Trading psychology is by far the most important aspect in trading. It is more important than technical, fundamentals and EVEN risk management. The reason for this is that your emotions can control you in a way that everything you know about trading is thrown out the window and thus your knowledge can’t even help you. Traders continually improve on what they see that they need to improve on; some traders will improve on chart reading, some will work on risk management and so forth. The problem is that traders forget to work on their emotions and psychology. This is due to the fact that they don’t know that this is actually affecting their trading. You cannot improve on what you don’t know is actually there. And trust me; humans are filled with biases that interfere with their trading.

21
Q

What is loss aversion?

A

Loss aversion theory states that losses have a bigger negative impact than equivalent gains have positive impact. This means that the negative feelings associated with giving up an object are greater than the positive feelings that are associated with acquiring that same object.

22
Q

What is endowment effect?

A

We place more value on something that we own that if we didn’t own it.

How it affects our trading: We place greater value on a stock we own then if we didn’t own it. Because of this we are biased and tend to keep positions way longer than we should. I sometimes tell traders to liquidate their position just for ten minutes and if after ten minutes they still want to get back into it they can buy it back. Every time I have done that the trader didn’t buy back the stock as they didn’t value it in the same way they did when they had the position. As soon as they liquidate the stock it seems there is an instant dis-endowment effect that happens and they can see that they do not think this position is good value.

23
Q

What is status quo bias?

A

We prefer staying in our current situation/state thatn changing it.

How it affects our trading: Traders prefer staying in a position that isn’t moving. That isn’t making them money instead of just letting it go and trying another trade. They prefer remaining in what they already know. As per the bias, the more choices someone has the stronger the bias.
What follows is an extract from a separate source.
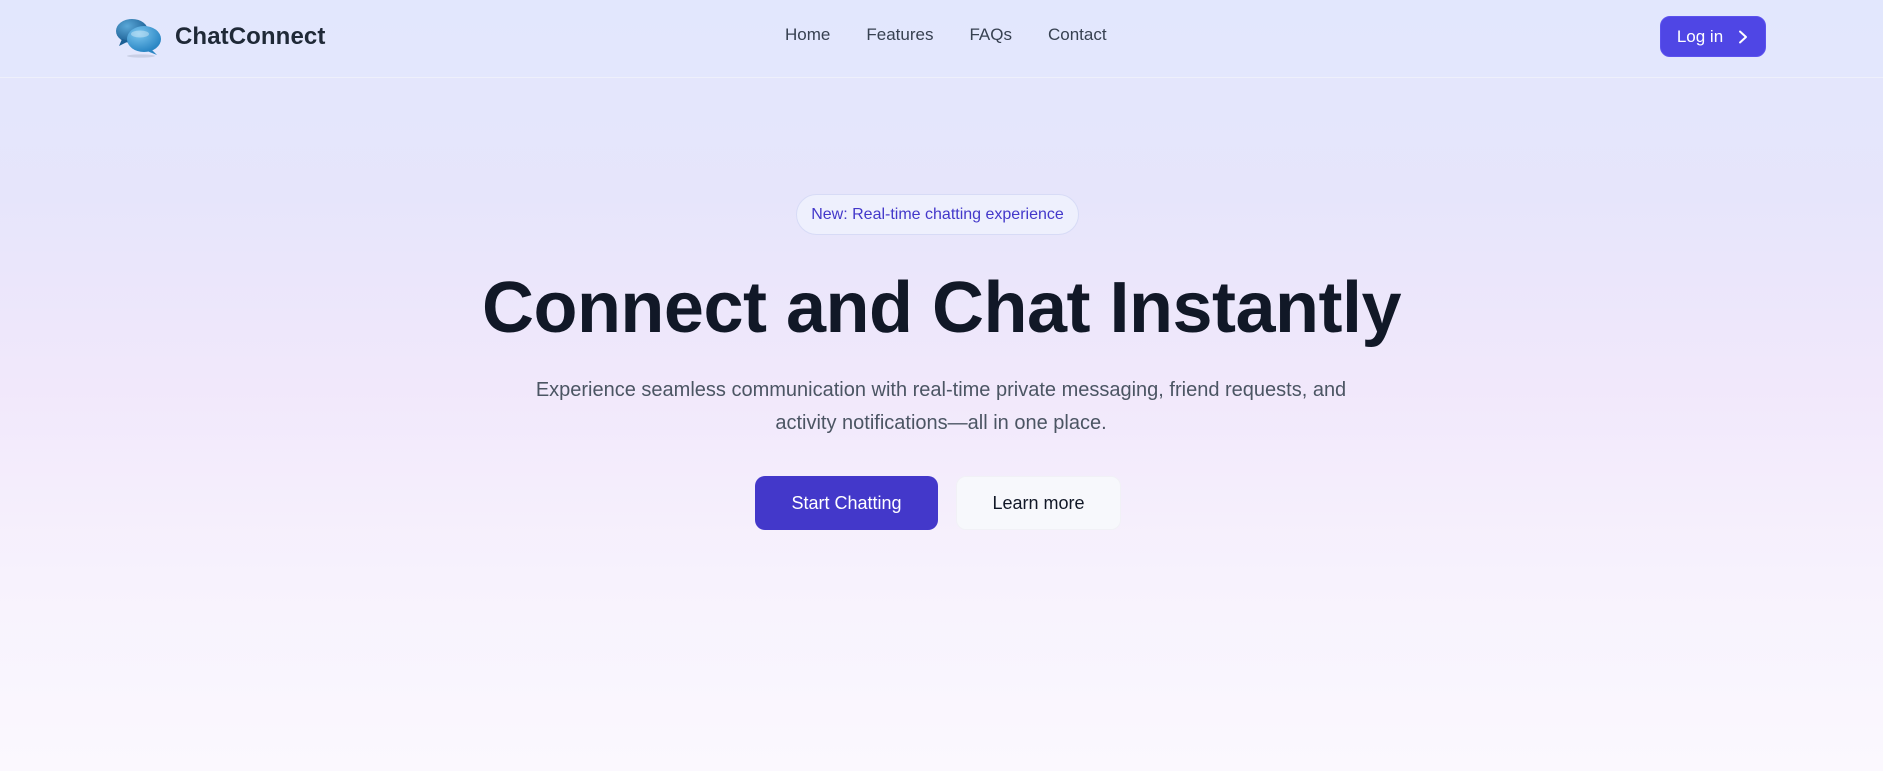 The image size is (1883, 771). I want to click on login-button-label: Log in, so click(1700, 36).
There are thousands of stocks out there so why stay stuck on this one stock you have?

24
Q

What is anchoring effect?

A

We anchor to the first decision/information when making subsequent decisions

How it affects our trading: Traders get anchored way too much to the first analysis they made of the stock. If a trader thinks a stock might go up, he will tend to hold that belief for a long time and disregard new information that might or should make him change his mind. Another common anchor is the purchase price or target price of a position.

25
Q

What is confirmation bias?

A

Confirmation bias states that we search for information (or interpret information in a way) to confirm our beliefs.

An example of confirmation bias would be someone going online to Google why is milk bad for you. You will obviously find reasons why milk is bad if that is what you are looking for. The right thing to do would be to look for information that would disqualify your hypothesis and analyze that.